Extracted text:

Step 3: Get familiar with the competition

While your organization will certainly want to allocate budget according to your unique resources, needs, and strategic priorities, an analysis of your competitors’ marketing tactics (and estimated spending) prior to planning out your own can be incredibly helpful. 

A competitive analysis can provide valuable insight into the best performing channels within the geographies your competitors are most active, and even a baseline percentage-based breakdown (if only an estimate) of overall spend. There are a variety of online tools available — including both free and paid iterations — that allow marketers to track competition and estimate the spend across various marketing and social channels. Google trends or the page transparency tool on your competitor’s Facebook page are both good places to start.
 

Step 4: Determine geographic priorities

When allocating your healthcare marketing budget, you not only want to consider a multitude of business objectives and what your competition is already doing, but you also have to consider the geographic markets that you need to support. For instance, a young northern market with strong potential for growth, or a western market that needs to be defended against a top competitor.

Exercise goal: Do these statements agree with the marketing budget text? For each, answer yes or no and quote the deciding words: (a) a competitive analysis can give an estimated percentage breakdown of overall spend; (b) the online tools for tracking competitors are all paid; (c) the western market in the Step 4 example needs to be defended against a top competitor.

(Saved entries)
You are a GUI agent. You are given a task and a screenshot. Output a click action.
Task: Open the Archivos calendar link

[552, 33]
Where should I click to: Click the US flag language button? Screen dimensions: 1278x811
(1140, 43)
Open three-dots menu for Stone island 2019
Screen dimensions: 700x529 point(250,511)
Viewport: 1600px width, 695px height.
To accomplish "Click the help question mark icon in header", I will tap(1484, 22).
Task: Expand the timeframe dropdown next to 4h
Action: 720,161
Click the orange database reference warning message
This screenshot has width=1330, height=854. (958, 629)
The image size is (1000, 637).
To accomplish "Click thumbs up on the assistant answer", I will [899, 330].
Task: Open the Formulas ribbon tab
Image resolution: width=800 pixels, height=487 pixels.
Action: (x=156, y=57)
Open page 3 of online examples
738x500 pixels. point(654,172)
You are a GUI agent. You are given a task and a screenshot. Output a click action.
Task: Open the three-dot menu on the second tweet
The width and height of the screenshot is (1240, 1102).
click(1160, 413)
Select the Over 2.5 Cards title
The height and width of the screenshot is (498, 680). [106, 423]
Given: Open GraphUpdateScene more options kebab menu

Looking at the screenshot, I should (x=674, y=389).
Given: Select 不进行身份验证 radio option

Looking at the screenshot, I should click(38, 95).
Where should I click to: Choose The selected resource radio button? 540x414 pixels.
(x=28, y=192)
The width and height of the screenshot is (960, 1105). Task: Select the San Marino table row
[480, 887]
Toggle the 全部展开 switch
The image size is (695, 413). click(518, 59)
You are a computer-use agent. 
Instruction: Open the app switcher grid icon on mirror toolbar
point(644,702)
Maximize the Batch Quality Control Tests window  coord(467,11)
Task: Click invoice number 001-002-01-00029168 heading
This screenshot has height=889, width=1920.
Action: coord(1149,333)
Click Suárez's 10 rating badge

Exercise output:
(a) Yes: "a baseline percentage-based breakdown (if only an estimate) of overall spend."
(b) No: "including both free and paid iterations."
(c) Yes: "a western market that needs to be defended against a top competitor."